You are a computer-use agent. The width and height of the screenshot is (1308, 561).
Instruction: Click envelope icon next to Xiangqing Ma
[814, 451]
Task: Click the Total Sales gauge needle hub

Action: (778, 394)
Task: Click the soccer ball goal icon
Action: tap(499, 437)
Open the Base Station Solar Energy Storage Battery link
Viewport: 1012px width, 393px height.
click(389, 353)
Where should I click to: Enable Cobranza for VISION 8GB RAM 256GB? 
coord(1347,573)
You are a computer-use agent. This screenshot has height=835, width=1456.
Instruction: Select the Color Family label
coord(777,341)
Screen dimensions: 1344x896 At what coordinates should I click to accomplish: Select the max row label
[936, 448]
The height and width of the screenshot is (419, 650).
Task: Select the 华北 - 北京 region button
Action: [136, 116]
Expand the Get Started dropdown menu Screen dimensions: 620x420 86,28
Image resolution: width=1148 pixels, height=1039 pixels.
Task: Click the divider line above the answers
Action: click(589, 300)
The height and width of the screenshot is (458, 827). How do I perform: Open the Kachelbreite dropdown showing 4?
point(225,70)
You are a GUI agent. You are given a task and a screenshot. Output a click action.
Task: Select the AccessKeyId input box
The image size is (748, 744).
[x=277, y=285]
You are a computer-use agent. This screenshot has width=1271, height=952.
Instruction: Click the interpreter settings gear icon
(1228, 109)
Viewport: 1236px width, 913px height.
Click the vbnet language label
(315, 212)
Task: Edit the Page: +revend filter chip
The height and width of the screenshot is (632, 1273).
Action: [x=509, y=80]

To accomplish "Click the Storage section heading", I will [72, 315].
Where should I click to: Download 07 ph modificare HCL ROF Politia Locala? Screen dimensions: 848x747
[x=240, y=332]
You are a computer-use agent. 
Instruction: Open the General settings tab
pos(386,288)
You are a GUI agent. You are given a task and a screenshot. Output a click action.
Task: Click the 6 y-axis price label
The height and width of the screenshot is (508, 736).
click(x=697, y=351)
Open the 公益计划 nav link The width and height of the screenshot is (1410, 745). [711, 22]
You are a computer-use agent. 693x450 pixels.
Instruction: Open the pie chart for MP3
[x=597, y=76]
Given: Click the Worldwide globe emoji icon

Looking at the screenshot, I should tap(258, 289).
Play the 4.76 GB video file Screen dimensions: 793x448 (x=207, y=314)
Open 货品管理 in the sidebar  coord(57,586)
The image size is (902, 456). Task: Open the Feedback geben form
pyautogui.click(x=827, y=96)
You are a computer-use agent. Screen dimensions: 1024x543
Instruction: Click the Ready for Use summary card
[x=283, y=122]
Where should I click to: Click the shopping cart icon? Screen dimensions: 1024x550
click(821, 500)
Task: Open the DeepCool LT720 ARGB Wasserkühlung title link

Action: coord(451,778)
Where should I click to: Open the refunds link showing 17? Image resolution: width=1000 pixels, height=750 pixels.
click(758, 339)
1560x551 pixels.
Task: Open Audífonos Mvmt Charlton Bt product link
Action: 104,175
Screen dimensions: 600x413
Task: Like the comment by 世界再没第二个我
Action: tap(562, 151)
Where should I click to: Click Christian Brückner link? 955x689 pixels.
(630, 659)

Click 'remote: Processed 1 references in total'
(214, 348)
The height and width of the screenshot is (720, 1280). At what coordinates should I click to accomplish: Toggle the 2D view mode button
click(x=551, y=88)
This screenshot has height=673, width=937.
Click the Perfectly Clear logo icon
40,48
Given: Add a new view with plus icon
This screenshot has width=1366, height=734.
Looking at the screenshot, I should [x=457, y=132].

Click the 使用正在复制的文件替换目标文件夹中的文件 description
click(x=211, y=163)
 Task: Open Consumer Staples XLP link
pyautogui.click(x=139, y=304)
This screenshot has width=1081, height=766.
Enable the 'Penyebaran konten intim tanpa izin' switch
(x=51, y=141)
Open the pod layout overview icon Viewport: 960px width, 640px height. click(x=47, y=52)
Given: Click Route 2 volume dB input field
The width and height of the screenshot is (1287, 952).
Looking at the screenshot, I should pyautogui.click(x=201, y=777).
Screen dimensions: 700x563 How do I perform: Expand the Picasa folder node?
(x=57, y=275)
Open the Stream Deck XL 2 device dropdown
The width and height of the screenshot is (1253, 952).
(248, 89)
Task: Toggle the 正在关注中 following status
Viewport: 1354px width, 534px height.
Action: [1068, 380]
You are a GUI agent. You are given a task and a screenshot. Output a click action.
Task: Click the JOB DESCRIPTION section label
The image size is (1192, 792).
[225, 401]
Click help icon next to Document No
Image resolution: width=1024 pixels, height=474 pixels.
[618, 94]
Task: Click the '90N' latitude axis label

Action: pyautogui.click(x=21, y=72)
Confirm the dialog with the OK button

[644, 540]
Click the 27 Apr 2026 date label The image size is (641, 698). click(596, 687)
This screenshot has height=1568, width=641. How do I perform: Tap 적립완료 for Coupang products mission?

**Exercise:** Print the whole listing again, exactly.

**Answer to the problem:**
You are a computer-use agent. The width and height of the screenshot is (1308, 561).
Instruction: Click envelope icon next to Xiangqing Ma
[814, 451]
Task: Click the Total Sales gauge needle hub

Action: (778, 394)
Task: Click the soccer ball goal icon
Action: tap(499, 437)
Open the Base Station Solar Energy Storage Battery link
Viewport: 1012px width, 393px height.
click(389, 353)
Where should I click to: Enable Cobranza for VISION 8GB RAM 256GB? 
coord(1347,573)
You are a computer-use agent. This screenshot has height=835, width=1456.
Instruction: Select the Color Family label
coord(777,341)
Screen dimensions: 1344x896 At what coordinates should I click to accomplish: Select the max row label
[936, 448]
The height and width of the screenshot is (419, 650).
Task: Select the 华北 - 北京 region button
Action: [136, 116]
Expand the Get Started dropdown menu Screen dimensions: 620x420 86,28
Image resolution: width=1148 pixels, height=1039 pixels.
Task: Click the divider line above the answers
Action: click(589, 300)
The height and width of the screenshot is (458, 827). How do I perform: Open the Kachelbreite dropdown showing 4?
point(225,70)
You are a GUI agent. You are given a task and a screenshot. Output a click action.
Task: Select the AccessKeyId input box
The image size is (748, 744).
[x=277, y=285]
You are a computer-use agent. This screenshot has width=1271, height=952.
Instruction: Click the interpreter settings gear icon
(1228, 109)
Viewport: 1236px width, 913px height.
Click the vbnet language label
(315, 212)
Task: Edit the Page: +revend filter chip
The height and width of the screenshot is (632, 1273).
Action: [x=509, y=80]

To accomplish "Click the Storage section heading", I will [72, 315].
Where should I click to: Download 07 ph modificare HCL ROF Politia Locala? Screen dimensions: 848x747
[x=240, y=332]
You are a computer-use agent. 
Instruction: Open the General settings tab
pos(386,288)
You are a GUI agent. You are given a task and a screenshot. Output a click action.
Task: Click the 6 y-axis price label
The height and width of the screenshot is (508, 736).
click(x=697, y=351)
Open the 公益计划 nav link The width and height of the screenshot is (1410, 745). [711, 22]
You are a computer-use agent. 693x450 pixels.
Instruction: Open the pie chart for MP3
[x=597, y=76]
Given: Click the Worldwide globe emoji icon

Looking at the screenshot, I should tap(258, 289).
Play the 4.76 GB video file Screen dimensions: 793x448 (x=207, y=314)
Open 货品管理 in the sidebar  coord(57,586)
The image size is (902, 456). Task: Open the Feedback geben form
pyautogui.click(x=827, y=96)
You are a computer-use agent. Screen dimensions: 1024x543
Instruction: Click the Ready for Use summary card
[x=283, y=122]
Where should I click to: Click the shopping cart icon? Screen dimensions: 1024x550
click(821, 500)
Task: Open the DeepCool LT720 ARGB Wasserkühlung title link

Action: coord(451,778)
Where should I click to: Open the refunds link showing 17? Image resolution: width=1000 pixels, height=750 pixels.
click(758, 339)
1560x551 pixels.
Task: Open Audífonos Mvmt Charlton Bt product link
Action: 104,175
Screen dimensions: 600x413
Task: Like the comment by 世界再没第二个我
Action: tap(562, 151)
Where should I click to: Click Christian Brückner link? 955x689 pixels.
(630, 659)

Click 'remote: Processed 1 references in total'
(214, 348)
The height and width of the screenshot is (720, 1280). At what coordinates should I click to accomplish: Toggle the 2D view mode button
click(x=551, y=88)
This screenshot has height=673, width=937.
Click the Perfectly Clear logo icon
40,48
Given: Add a new view with plus icon
This screenshot has width=1366, height=734.
Looking at the screenshot, I should [x=457, y=132].

Click the 使用正在复制的文件替换目标文件夹中的文件 description
click(x=211, y=163)
 Task: Open Consumer Staples XLP link
pyautogui.click(x=139, y=304)
This screenshot has width=1081, height=766.
Enable the 'Penyebaran konten intim tanpa izin' switch
(x=51, y=141)
Open the pod layout overview icon Viewport: 960px width, 640px height. click(x=47, y=52)
Given: Click Route 2 volume dB input field
The width and height of the screenshot is (1287, 952).
Looking at the screenshot, I should pyautogui.click(x=201, y=777).
Screen dimensions: 700x563 How do I perform: Expand the Picasa folder node?
(x=57, y=275)
Open the Stream Deck XL 2 device dropdown
The width and height of the screenshot is (1253, 952).
(248, 89)
Task: Toggle the 正在关注中 following status
Viewport: 1354px width, 534px height.
Action: [1068, 380]
You are a GUI agent. You are given a task and a screenshot. Output a click action.
Task: Click the JOB DESCRIPTION section label
The image size is (1192, 792).
[225, 401]
Click help icon next to Document No
Image resolution: width=1024 pixels, height=474 pixels.
[618, 94]
Task: Click the '90N' latitude axis label

Action: pyautogui.click(x=21, y=72)
Confirm the dialog with the OK button

[644, 540]
Click the 27 Apr 2026 date label The image size is (641, 698). click(596, 687)
This screenshot has height=1568, width=641. How do I perform: Tap 적립완료 for Coupang products mission?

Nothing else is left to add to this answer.